Task to carry out ->
Tally up the lines in the following entries where the string "Given" appears, and answer with the number alone.

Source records
▽

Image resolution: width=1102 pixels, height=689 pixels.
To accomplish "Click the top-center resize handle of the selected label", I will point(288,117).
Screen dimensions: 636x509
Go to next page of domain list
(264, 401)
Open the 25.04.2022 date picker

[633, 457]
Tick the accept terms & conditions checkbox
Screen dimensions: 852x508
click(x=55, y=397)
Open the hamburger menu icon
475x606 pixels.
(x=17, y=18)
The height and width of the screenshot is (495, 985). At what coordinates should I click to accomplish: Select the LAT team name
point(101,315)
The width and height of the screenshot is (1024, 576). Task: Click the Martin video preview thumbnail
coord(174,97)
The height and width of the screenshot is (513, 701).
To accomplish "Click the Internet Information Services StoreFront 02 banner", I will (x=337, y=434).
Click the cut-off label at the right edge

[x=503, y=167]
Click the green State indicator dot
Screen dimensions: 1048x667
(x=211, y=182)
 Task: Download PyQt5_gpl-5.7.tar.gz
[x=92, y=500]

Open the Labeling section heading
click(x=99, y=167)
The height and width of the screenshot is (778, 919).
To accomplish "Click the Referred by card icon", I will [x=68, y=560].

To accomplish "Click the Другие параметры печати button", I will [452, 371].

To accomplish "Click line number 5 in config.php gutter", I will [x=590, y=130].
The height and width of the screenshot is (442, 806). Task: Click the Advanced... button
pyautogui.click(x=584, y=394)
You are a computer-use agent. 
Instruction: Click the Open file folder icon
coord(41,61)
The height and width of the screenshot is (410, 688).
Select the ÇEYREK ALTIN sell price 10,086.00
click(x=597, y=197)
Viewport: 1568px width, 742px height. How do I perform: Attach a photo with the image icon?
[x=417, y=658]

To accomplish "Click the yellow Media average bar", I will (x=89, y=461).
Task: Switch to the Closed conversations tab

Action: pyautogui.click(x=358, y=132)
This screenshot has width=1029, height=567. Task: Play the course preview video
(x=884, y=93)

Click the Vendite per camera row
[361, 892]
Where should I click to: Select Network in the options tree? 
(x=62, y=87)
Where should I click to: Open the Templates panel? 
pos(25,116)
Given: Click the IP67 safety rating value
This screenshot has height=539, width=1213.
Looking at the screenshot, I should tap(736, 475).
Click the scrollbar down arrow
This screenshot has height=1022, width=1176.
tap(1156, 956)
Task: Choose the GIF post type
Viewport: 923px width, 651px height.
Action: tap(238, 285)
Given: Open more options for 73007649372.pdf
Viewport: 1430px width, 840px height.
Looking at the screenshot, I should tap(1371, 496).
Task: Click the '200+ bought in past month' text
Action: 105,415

△

Response area ->
2